Что не так с законодательством, по мнению иных международных инстанций?
В совместном заявлении о вторжении в Украину и важности свободы выражения мнений и информации, опубликованном наблюдателями за свободой выражения мнений и свободой СМИ от Организации Объединенных Наций, Африканской комиссии по правам человека, Межамериканской комиссии по правам человека и Организации по безопасности и сотрудничеству в Европе (ОБСЕ) 2 мая 2022 года, отмечается, что «длительное нарушение права на свободу выражения мнений и других прав человека и подавление критических голосов в Российской Федерации способствуют созданию условий, облегчающих войну России против Украины».

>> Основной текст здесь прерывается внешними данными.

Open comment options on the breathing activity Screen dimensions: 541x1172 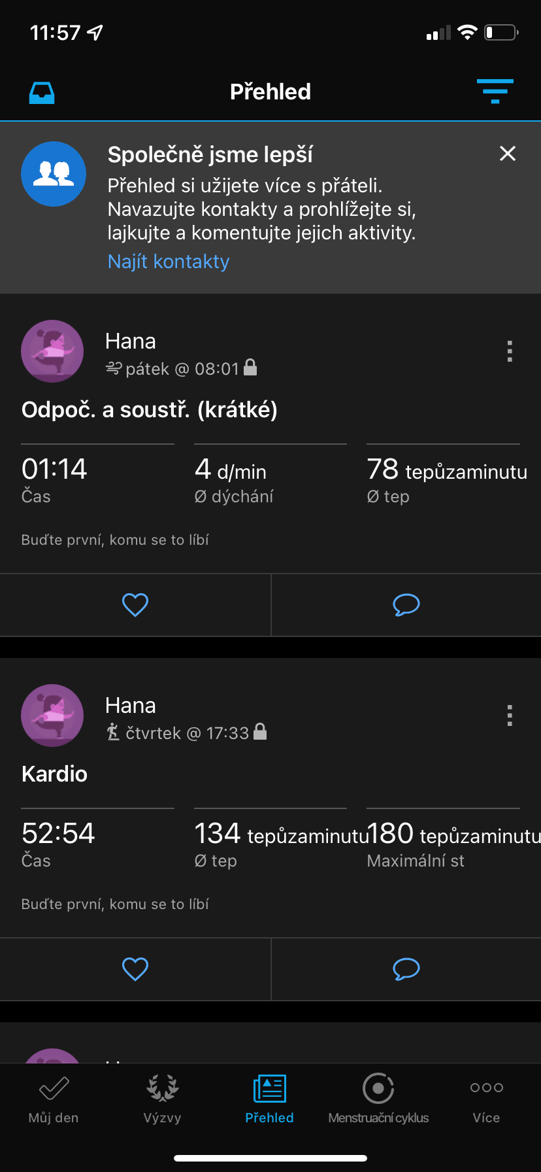click(405, 604)
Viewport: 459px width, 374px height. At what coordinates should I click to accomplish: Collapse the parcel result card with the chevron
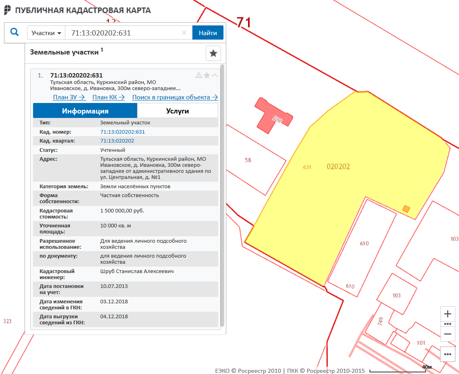click(215, 75)
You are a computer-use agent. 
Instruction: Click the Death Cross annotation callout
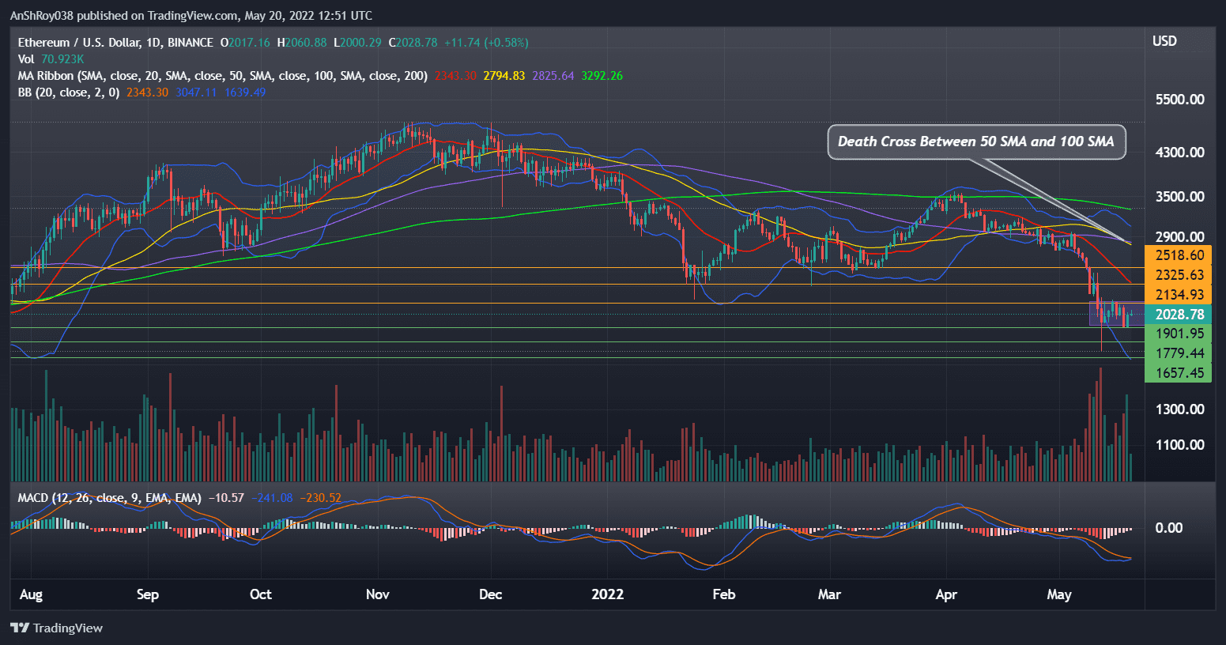[x=976, y=141]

Наблюдатели были «встревожены дальнейшим ужесточением цензуры и подавлением инакомыслия и плюралистических источников информации и мнений в Российской Федерации, включая блокирование платформ социальных сетей и новостных сайтов, прекращение предоставления услуг иностранными поставщиками контента и услуг, массовое клеймение независимых журналистов и СМИ как «иностранных агентов», введение уголовной ответственности и лишение свободы на срок до 15 лет за распространение так называемой «фейковой» информации о войне в Украине или оспаривание военных действий России в Украине или просто за мир или даже за упоминание слова «война»».
Что не так с законодательством, по мнению заявителей?
Медиаорганизации
Введение уголовной ответственности за «фейки» о российских военных и за их «дискредитацию» имело существенный охлаждающий эффект, который привел к самоцензуре и в конечном итоге к приостановке деятельности как печатных, так и сетевых СМИ. Ответственность за «фейки» наступала лишь потому, что публикуемая информация не совпадала с официальной информацией о «специальной военной операции» Минобороны России. В июне 2022 года Минюст России выпустил руководящие принципы, согласно которым утверждение фактов приравнивается
к «распространению фальшивок», а высказывание негативных
мнений — к «дискредитации».

Прекращение регистрации заявители-СМИ расценили как нарушение права на свободу выражения мнения из-за несоразмерности принятой меры. Роскомнадзор прекратил регистрацию СМИ из-за непредоставления обновленного устава в отсутствии каких-либо объяснений, какие права и законные интересы защищаются аннулированием регистрации.
Заявители, преследуемые в уголовном порядке
Уголовное преследование за распространение «заведомо ложной информации» о российской армии в сочетании с другими ограничительными положениями российского законодательства, такими как положения о признании «иностранными агентами» и «экстремистами», создало фактическую ситуацию «военной цензуры», которая запрещала критику военных действий России и государственной политики в целом. При этом заявители понесли наказание исключительно за распространение информации, которая не совпадала с официальной версией российских властей.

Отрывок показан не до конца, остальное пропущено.